Une angoisse durable s’empara de moi quand je m’aperçus que les craintes permanentes pour ma santé avaient chassé un ingrédient indispensable à sa conservation : le rire, qui vaut un beef et qui dispense néanmoins d’élever des vaches péteuses troueuses de la couche d’ozone).

Par mimétisme ou sélection naturelle, mes amis étaient aussi gais que Buster Keaton et Jean Daniel réunis. Leurs femmes amorçaient un phénomène d’homogénéisation : chaussures plates, bagues en métal argenté, bracelet en bois d’arbre, parka Gore-tex, cheveux grisonnants tirés en arrière et tenus par un catogan, visage ridé dès la trentaine, peau asséchée par des frictions au savon noir et des toilettages à l’eau froide, début de couperose, goût pour l’humour remplacé par celui pour le rutabaga (qui facilite le transit intestinal).

La vie filait sans que je me régale. Le spectre de l’Inquisition traînait dans les parages pour sanctionner le moindre écart. J’avais peur.

Un soir, au cours d’un dîner végétarien, j’avais cessé d’écouter la conversation qui ronronnait sur la nostalgie des lavoirs à linge et des soirées où l’on chantait gaiement en patois en égrainant du maïs et en buvant du cidre fait à la ferme. A vrai dire, je m’étais assoupi, ce qui explique que je fis une désastreuse confusion sur ce qui se disait, d’où mon inopportune intervention : « Vous m’em… avec vos témoins de Jéhovah. Je me demande comment vous pouvez encore y croire et passer vos soirées à en parler ! »

Oubliant ses cours de zen-attitude, ma femme s’était alors levée de son tapis en raphia, rouge de colère, imitée par un petit pâlichon, maigre comme une bicyclette. Elle a claqué la porte et elle est partie (Ou ça ? On était chez nous, dans notre véranda en briques de terre, au toit isolé par du chanvre). L’autre type, copie de Gandhi, l’a suivie et depuis, ils survivent ensemble en grignotant des graines qui se coincent entre les dents et des germes de plantes exotiques et amères. Et ils b… heu, ils pratiquent l’acte de don de soi réciproque dans un grand lit Futon posé au centre de leur chambre en un endroit précis qui rassemble les ondes positives et évite les autres. Et ils se finissent à la tisane du Népal.

Et alors…

Et alors, j’ai craqué ! J’ai craqué au moment même ou elle passait la porte en enfilant son gilet en lamelles de bambous birmans. Ciao ! J’ai décidé de commencer à jouir en attendant la mort, décision saluée par un peu convenable « Eh merde et chiottes sèches ! ».
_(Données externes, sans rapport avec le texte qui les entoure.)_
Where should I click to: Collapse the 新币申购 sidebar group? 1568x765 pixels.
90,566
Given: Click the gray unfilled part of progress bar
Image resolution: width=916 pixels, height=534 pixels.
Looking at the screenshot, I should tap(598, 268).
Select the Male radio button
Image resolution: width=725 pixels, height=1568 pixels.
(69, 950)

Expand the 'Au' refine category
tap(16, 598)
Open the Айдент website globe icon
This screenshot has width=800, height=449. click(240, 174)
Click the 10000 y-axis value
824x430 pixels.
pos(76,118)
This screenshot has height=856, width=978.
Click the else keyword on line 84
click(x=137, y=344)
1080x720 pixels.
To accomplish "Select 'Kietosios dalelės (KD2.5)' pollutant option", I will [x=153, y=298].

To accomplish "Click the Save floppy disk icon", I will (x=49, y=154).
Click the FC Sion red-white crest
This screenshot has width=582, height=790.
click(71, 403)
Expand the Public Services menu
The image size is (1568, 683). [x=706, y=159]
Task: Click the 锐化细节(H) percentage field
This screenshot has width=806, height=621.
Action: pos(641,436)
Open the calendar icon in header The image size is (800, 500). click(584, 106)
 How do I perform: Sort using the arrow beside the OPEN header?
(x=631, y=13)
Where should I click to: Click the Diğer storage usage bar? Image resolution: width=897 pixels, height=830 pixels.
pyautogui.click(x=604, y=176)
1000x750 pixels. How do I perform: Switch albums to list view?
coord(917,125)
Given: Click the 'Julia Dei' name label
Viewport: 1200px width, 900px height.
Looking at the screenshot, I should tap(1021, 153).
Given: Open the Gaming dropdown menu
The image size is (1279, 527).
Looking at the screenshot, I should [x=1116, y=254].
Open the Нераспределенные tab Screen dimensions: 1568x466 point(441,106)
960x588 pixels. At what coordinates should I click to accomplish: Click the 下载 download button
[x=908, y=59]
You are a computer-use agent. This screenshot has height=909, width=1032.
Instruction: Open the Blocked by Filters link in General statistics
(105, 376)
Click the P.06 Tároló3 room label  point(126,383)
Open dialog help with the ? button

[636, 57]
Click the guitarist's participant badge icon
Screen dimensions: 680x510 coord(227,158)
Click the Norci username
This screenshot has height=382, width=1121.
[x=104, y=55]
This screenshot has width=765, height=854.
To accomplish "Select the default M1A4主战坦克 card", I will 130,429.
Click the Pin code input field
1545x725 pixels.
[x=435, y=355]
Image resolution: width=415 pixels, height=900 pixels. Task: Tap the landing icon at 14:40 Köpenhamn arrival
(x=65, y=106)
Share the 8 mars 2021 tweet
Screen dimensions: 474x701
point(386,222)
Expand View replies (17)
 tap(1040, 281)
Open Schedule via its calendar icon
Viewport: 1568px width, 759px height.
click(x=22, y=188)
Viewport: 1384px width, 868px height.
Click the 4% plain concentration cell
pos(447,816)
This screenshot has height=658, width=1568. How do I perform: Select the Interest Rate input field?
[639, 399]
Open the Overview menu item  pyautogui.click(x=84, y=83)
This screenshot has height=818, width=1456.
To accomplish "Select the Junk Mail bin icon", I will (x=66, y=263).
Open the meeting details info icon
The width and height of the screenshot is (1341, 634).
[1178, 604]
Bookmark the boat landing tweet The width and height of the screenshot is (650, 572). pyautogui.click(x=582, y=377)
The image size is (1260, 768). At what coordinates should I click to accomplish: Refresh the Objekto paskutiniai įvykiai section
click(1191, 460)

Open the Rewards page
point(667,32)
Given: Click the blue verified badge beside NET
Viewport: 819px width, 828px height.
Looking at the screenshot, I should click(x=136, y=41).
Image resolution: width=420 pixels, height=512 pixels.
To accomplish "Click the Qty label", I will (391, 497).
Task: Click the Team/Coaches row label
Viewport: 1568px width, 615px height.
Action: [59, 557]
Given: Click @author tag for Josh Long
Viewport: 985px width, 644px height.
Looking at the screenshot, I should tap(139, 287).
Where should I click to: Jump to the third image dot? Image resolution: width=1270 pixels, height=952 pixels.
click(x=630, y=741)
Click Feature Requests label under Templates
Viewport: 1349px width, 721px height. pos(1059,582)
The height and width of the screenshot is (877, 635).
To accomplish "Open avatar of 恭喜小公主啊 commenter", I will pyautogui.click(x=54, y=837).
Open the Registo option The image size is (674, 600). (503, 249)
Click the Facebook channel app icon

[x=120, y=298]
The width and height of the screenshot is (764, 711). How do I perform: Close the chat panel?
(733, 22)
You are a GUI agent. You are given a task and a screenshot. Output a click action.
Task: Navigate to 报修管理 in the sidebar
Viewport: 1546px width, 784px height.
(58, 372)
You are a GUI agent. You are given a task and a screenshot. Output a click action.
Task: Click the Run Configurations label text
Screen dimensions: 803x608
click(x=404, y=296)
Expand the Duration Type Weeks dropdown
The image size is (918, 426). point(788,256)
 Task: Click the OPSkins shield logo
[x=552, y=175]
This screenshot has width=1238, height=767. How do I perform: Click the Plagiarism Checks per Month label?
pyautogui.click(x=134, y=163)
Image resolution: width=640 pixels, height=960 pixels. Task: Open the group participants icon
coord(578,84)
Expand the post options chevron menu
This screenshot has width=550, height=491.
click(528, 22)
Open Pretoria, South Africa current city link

Et je me suis mis à la lecture du Grand Soir, qui semble ne rien avoir contre le bio et l’écologie, mais qui fait la grimace à l’approche des intégristes Verts autocentrés et qui vire au rouge vif quand il entend dire que l’écologie n’est ni de droite ni de gauche », que le tri sélectif, c’est pareil à Neuilly ou à La Courneuve, on ne va pas tout politiser.

Si, justement, il faut tout politiser. C’est le seul moyen de ne pas tomber dans l’intégrisme eugéniste sectaire, le « moi-d’abord » peinturluré à la chlorophylle.

Allez, hop ! envoyez un havane, por favor. Y viva Fidel ! (1)

Vincent Moret.


(1) Pour bien comprendre que je reste dans le sujet en criant ici « Viva Fidel ! », il faut savoir que l’association WWF (World Wide Fund for Nature), première organisation mondiale de protection de la nature, affirme que Cuba est le seul pays remplissant des conditions pour un développement durable. Son rapport (2006) indique que si les choses continuent de la même manière, en 2050 l’humanité consommerait les ressources et l’énergie de deux planètes Terre.
WWF a élaboré un graphique avec deux variables : l’indice de développement humain (établi par l’ONU, il mesure la satisfaction des besoins vitaux) et l’« empreinte écologique », indiquant l’énergie et les ressources per capita consommées dans chaque pays.

Il en résulte que Cuba est la seule nation avec des indices permettant de dire qu’elle « possède les critères minimum de durabilité ». Mais pas un mot à Cohn-Bendit, à José Bové et à Eva Joly.